А потом ты пришла, вся взволнованная и прекрасная… ты за что-то просила прощение, и твои глаза были влажными, а ресницы мятыми, я их целовал, это все равно что целовать цветы… ты сказала, что теперь будешь заботиться обо мне и никогда-никогда не уйдешь… «Тебе придется меня выгнать!» – «Что за ерунда!»… я тебе читал мои стихи… они плохие, я их никому не читаю, но тебе – могу… мы курили, пока не кончились сигареты… ты сказала, я должен пытаться ходить, и я встал и пошел, лифт – слава богу – работал… консьержка покачала головой, прошамкала что-то вроде я вас предупреждала … вышли на улицу… деревья влажные, кругом цветы… мы отправились на авеню Леклерка, но нам сказали, что бои теперь повсюду, дальше лучше не ходить… жандармы смотрели на нас косо… мы купили сигареты, хлеб, конфитюр и пошли в парк Монсури… там мы пробыли целую вечность… но мне и вечности мало!
Крушевскому не понравилось, как с ним говорили в консульстве: «вашим делом занимаются – вас известят, когда что-нибудь узнают – сколько можно ходить!» Никто ничего не делает, всем наплевать, кругом беспорядок. Он немного вышел из себя, сказал, что давно ищет отца, начиная с 1939 года! – Они взволновались, повскакивали со своих стульев. – Не кричите! – Успокойтесь, пожалуйста! – И воды предложили. Он отказался. Его попросили снова все написать. Он взбесился и хлопнул дверью. Все кончено! Туда он не вернется! На бульваре Мальзерб было много людей, они хаотично перебегали улицу, ребенок плакал, – гвалт, кутерьма. Снова все напиши, все сначала, опять напиши им и жди! На Батиньоль – тоже много, очень много людей, таких веселых, занятых, увлеченных своей жизнью… От солнца и шума разболелась голова. Нечего на них надеяться. Надо искать самому. Никто не поможет, никто. Не зная, куда себя деть, он вошел в кафе, сел, встал, буркнул: un café noir, сел, снова встал, пересел, опять вскочил и сел так, чтобы солнце в глаза не светило, официанты на него смотрели, переглядывались, надо взять себя в руки, все плывет, все вертится, взять себя в руки, вспомнить дом, вспомнить Брюссель, он надвинул шляпу на глаза, он зажмурился…
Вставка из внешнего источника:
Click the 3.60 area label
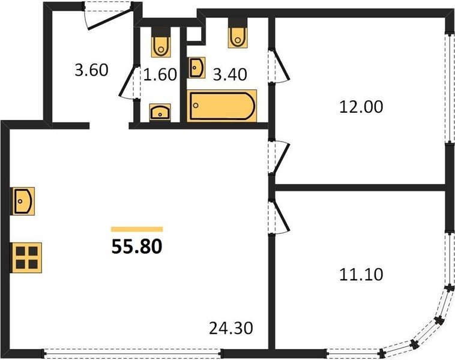pyautogui.click(x=91, y=70)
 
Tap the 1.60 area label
pyautogui.click(x=160, y=74)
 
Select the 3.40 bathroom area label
pyautogui.click(x=230, y=74)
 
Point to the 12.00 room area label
pyautogui.click(x=361, y=106)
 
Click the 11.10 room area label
pyautogui.click(x=361, y=274)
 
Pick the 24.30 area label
pyautogui.click(x=231, y=328)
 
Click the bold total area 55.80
pyautogui.click(x=137, y=247)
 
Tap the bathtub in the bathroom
pyautogui.click(x=222, y=106)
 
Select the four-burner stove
pyautogui.click(x=26, y=258)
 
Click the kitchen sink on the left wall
pyautogui.click(x=23, y=201)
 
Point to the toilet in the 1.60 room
pyautogui.click(x=161, y=43)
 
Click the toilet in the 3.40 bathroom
pyautogui.click(x=238, y=33)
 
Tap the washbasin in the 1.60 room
pyautogui.click(x=160, y=112)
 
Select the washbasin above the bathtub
pyautogui.click(x=197, y=68)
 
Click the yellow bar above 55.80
pyautogui.click(x=137, y=229)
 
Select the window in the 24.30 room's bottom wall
pyautogui.click(x=133, y=353)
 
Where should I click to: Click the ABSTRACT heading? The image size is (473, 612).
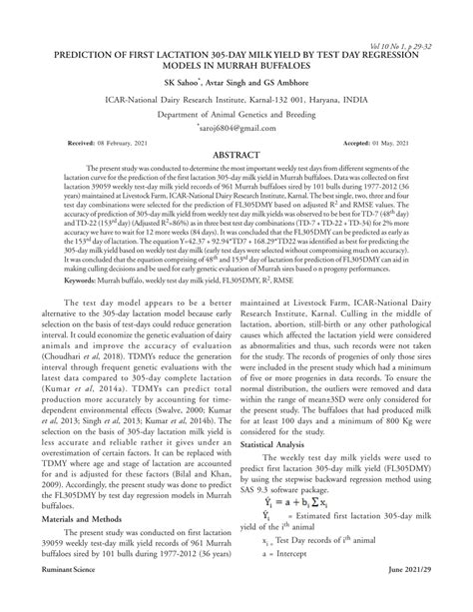(x=236, y=158)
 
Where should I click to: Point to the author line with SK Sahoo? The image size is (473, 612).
(x=236, y=84)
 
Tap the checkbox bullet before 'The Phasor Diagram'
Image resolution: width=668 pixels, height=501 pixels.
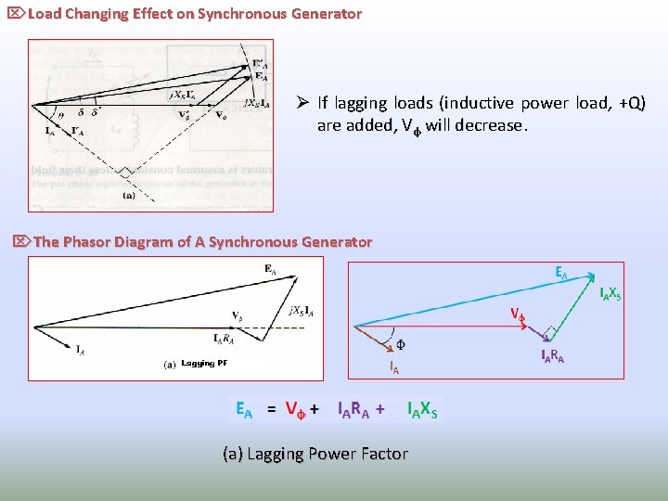(x=21, y=242)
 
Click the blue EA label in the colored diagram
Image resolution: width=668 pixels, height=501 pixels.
(x=561, y=273)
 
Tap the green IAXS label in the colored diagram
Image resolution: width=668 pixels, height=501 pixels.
(x=610, y=294)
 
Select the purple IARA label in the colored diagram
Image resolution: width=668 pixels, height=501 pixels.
(x=553, y=356)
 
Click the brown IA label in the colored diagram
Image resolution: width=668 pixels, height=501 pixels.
(x=393, y=368)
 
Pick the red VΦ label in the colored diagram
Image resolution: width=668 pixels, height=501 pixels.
(x=518, y=314)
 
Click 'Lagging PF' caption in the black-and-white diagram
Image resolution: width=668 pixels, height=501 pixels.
(x=204, y=363)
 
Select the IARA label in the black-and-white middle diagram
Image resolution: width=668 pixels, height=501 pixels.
(x=229, y=337)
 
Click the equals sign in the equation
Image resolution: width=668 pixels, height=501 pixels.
(x=272, y=409)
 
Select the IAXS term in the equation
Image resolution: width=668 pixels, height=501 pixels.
(x=422, y=409)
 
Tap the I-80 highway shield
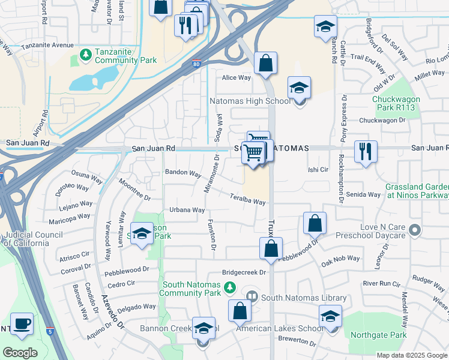(x=196, y=64)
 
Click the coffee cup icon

Хорошо жилось им втроем в Брюсселе! Было тихо по вечерам. Слышна была конка, поезд, удары шаров доносились из пивной, где играли в бильярд. Все казалось особенным, объемным, увесистым, сочным. Как же так! Как же так! Как же так получилось, что все до такой степени обветшало и выцвело! Куда делись минуты? Тяжелые, светлые, тягучие минуты… Куда сгинули те силачи, что поднимали гири, швыряли ядра? И воздуха не хватает! дышишь, дышишь и – задыхаешься! Почему?! Все было особенным. Значительным. Мощным. Цельным. Как из мрамора и гранита! И вдруг потеряло основательность, превратилось в бессмысленную труху…
Дни похожи на станции в парижском метро – летят быстро, не успеваешь считать; листики календаря, с глупыми анекдотами и пошлыми карикатурами… Дождь перестал волновать душу; плоско капает, шуршит раздражающе. А прежде – как любил он длинные дождливые воскресенья! Зыбкие вкрадчивые сумерки… Занавеска нашептывала ему повесть. Разговор на кухне – поэма! Они жили в больших апартаментах вместе с другой русской семьей; квартира Саше казалась просторной, он бегал по коридору, заглядывая в комнаты, и все ему радовались, что-нибудь веселое говорили. Он подрос, квартира стала меньше. Жильцы сменялись, сменялись. Мама умерла. Они с отцом осиротели. Комнаты стояли пустыми. Соседи разъехались. На похороны никто не пришел. Всем наплевать! Чужие люди, чужие жизни. Он вспомнил, как отец, обняв его за плечи, говорил: «Не отдавай своей души за красивые вещи и деньги! Жалей бедных, Сашенька, заступайся за слабых!» Из Германии он писал длинные письма, Саша читал их и плакал.